* BEGIN SOURCE EXCERPT *
Hate and the Internet/Social Media - Part 3 in the series, will examine how the landscape of hate online has changed (or not) since the 2024 elections. The speakers will also discuss how young people are experiencing hate online, and what kinds of interventions should educators, content creators, and policymakers institute to fight on-line hate?


Speakers:

David Myers, PhD, is a Distinguished Professor of History, Sady and Ludwig Kahn Chair in Jewish History at UCLA, and the Director of the UCLA Initiative to Study Hate, a three-year pilot project intended to foster cutting-edge research and high-level teaching to understand better and mitigate group-based hate.  As of fall 2017, Dr. Myers served as the Director of the Luskin Center for History and Policy (http://luskincenter.history.ucla.edu/).  He previously served as chair of the UCLA History Department (2010-2015) and as director of the UCLA Center for Jewish Studies (1996-2000 and 2004-2010).  He received his A.B. from Yale College in 1982 and undertook graduate studies at Tel-Aviv and Harvard Universities before completing his doctorate at Columbia in 1991. He has written extensively in the fields of modern Jewish intellectual and cultural history. He has authored six books: Re-Inventing the Jewish Past: European Jewish Intellectuals and the Zionist Return to History (Oxford: 1995), Resisting History: Historicism and its Discontents in German-Jewish Thought (Princeton, 2003), Between Jew and Arab: The Lost Voice of Simon Rawidowicz (Brandeis University Press, 2008), Jewish History: A Very Short Introduction  (2017), The Stakes of History: On the Use and Abuse of Jewish History for Life  (2018), and with Nomi M. Stolzenberg, American Shtetl: The Making of Kiryas Joel, a Hasidic Village in Upstate New York (2022), which won the 2022 National Jewish Book Award in American Jewish Studies.  Myers has edited or co-edited twelve books, including The Eternal Dissident: Rabbi Leonard I. Beerman and the Radical Imperative to Think and Act (2018), with Benjamin C.I. Ravid, Simon Rawidowicz: Between Babylon and Jerusalem: Select Writings. Together with Michael Berenbaum, he brought to publication the monumental book of the late Steven Lowenstein, The Population History of German Jewry, 1815-1939 (2023).
* END SOURCE EXCERPT *
* BEGIN RECORDED DATA *
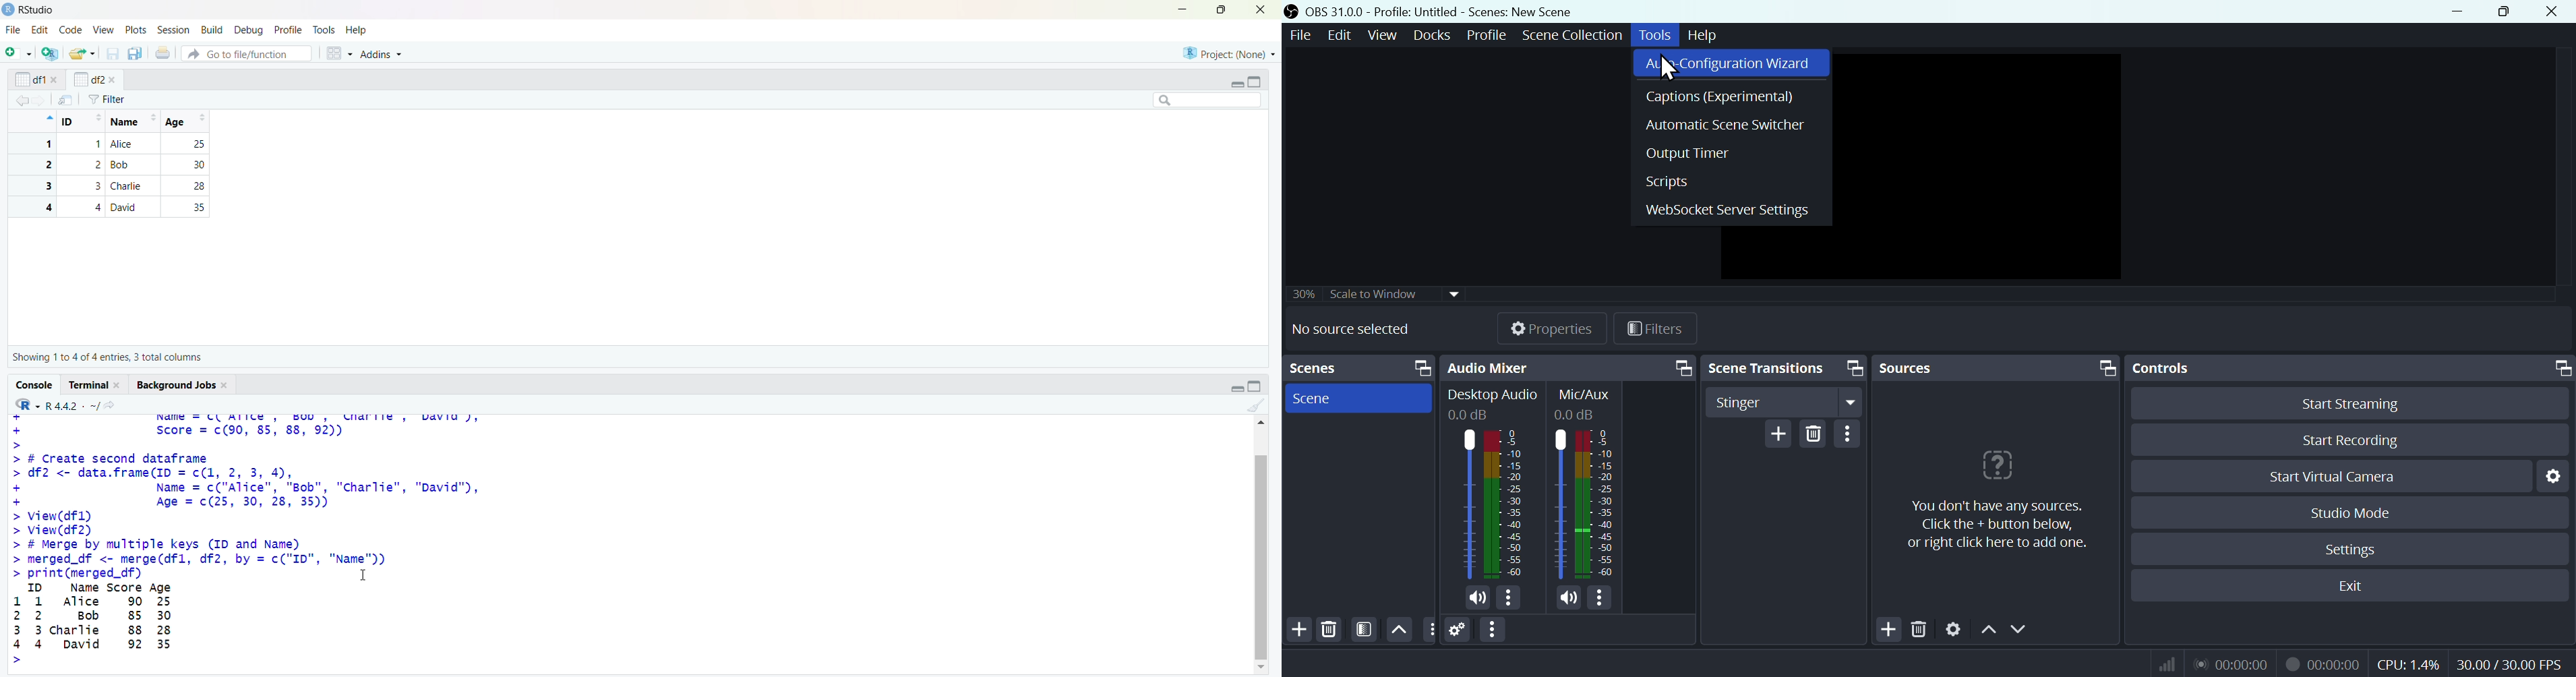  I want to click on backward, so click(21, 100).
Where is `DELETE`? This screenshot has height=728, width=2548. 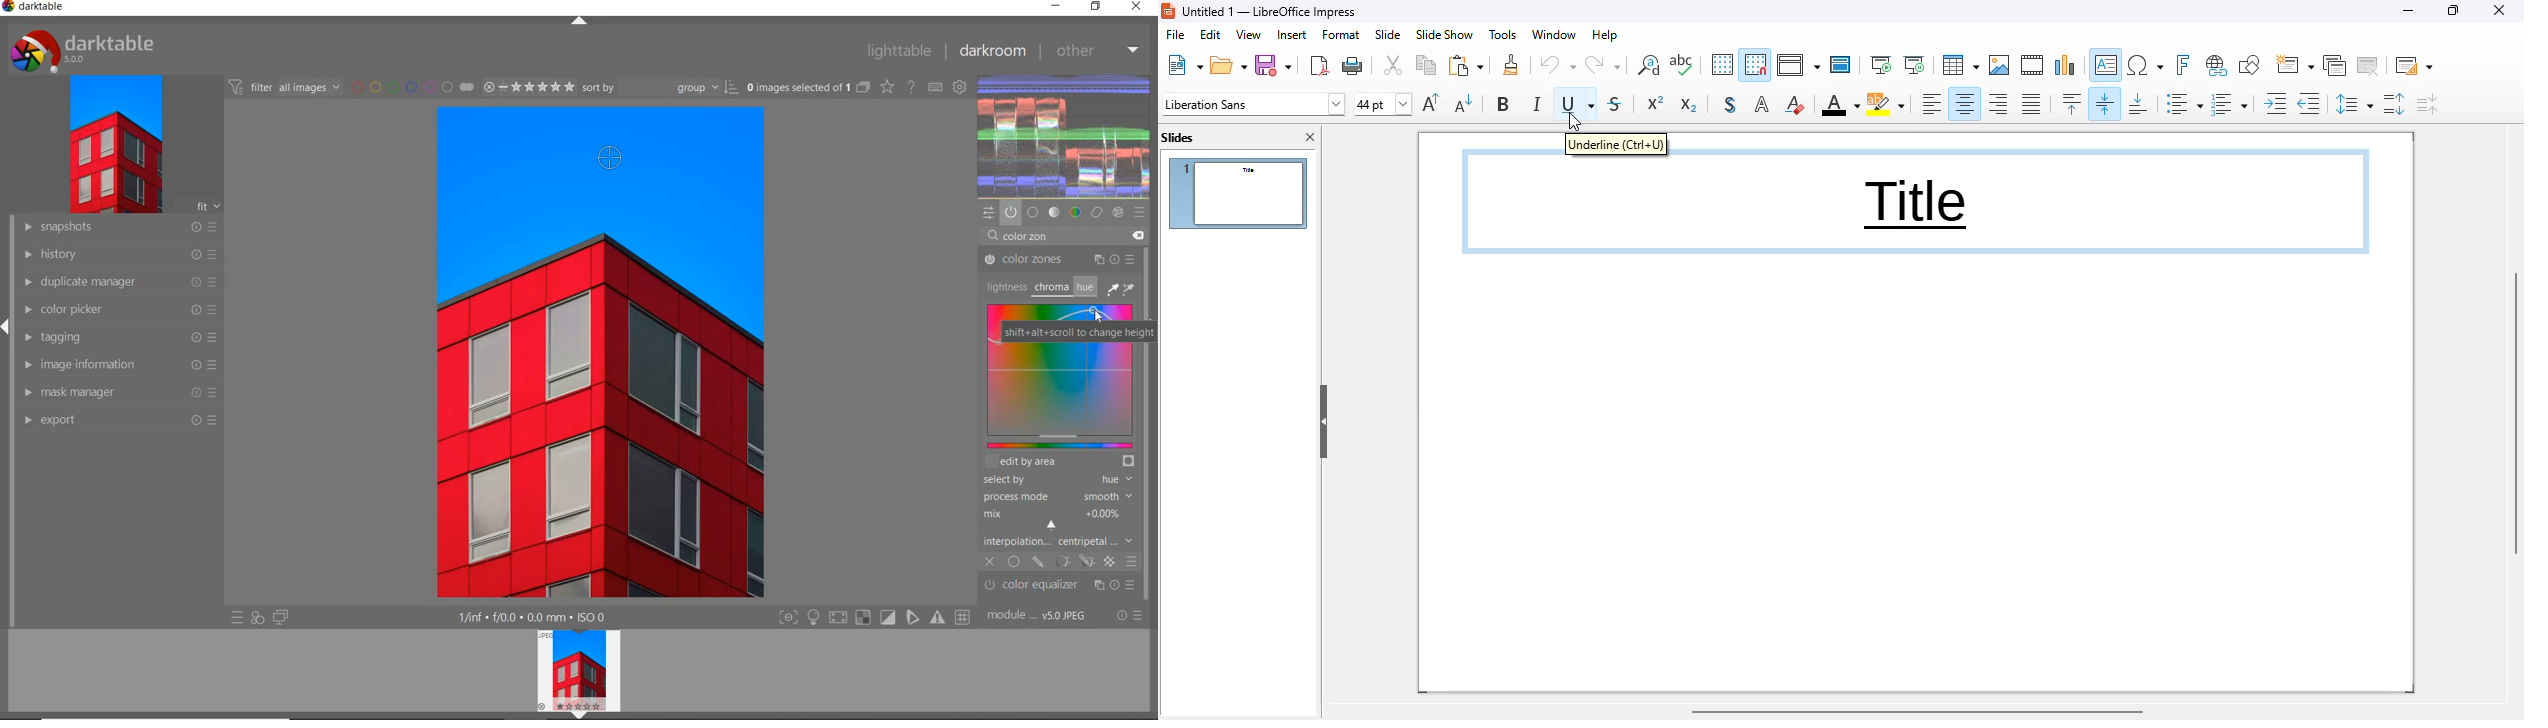
DELETE is located at coordinates (1138, 234).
* END RECORDED DATA *
[REQUESTS]
[a] List the six books that David Myers is said to have authored in the event description on hate and social media.
[b] Carry on the event description on hate and social media from the sentence about Steven Lowenstein's book, in the same style.

[OUTPUTS FOR THE TASKS]
[a]
- Re-Inventing the Jewish Past: European Jewish Intellectuals and the Zionist Return to History (Oxford: 1995)
- Resisting History: Historicism and its Discontents in German-Jewish Thought (Princeton, 2003)
- Between Jew and Arab: The Lost Voice of Simon Rawidowicz (Brandeis University Press, 2008)
- Jewish History: A Very Short Introduction (2017)
- The Stakes of History: On the Use and Abuse of Jewish History for Life (2018)
- American Shtetl: The Making of Kiryas Joel, a Hasidic Village in Upstate New York (2022), with Nomi M. Stolzenberg

[b]
Dr. Myers has taught at the École des Hautes Etudes en Sciences Sociates and the Russian State University for the Humanities, visited at the Institute for Advanced Studies (Jerusalem), and been a fellow on three occasions at the Katz Center for Advanced Judaic Studies (Philadelphia). Since 2003, he has served as co-editor of the Jewish Quarterly Review. Myers is an elected fellow of the American Academy for Jewish Research and the Los Angeles Institute for the Humanities.  At UCLA, he teaches courses on Jewish history and the history of history. 

 

Christine Ong, PhD, is a Research Scientist at CRESST. Having worked in the field of educational research and evaluation for over 10 years, she currently co-directs an evaluation of the STEM Teacher in Advanced Residency (STAR) program at California State University Domiguez Hills, funded by the U.S. Department of Education. She also leads CRESST evaluation efforts on the Mobilize project, an innovative computer science initiative for high school students, which is funded by the National Science Foundation (NSF) and serves as an advisor to the Exploring Computer Science project at the local and national level. Prior to her work at CRESST, Dr. Ong worked as a research analyst at First 5 LA and participated in the planning and dissemination of several large-scale evaluation studies, including the Los Angeles Universal Preschool Child Outcome Study (UPCOS) and the LA County Healthy Kids Insurance evaluation. She began her career in education as an early childhood teacher and museum educator. Dr. Ong is also a research fellow with the Initiative to Study Hate, with a team examining the spread and youth experiences of hate on social media.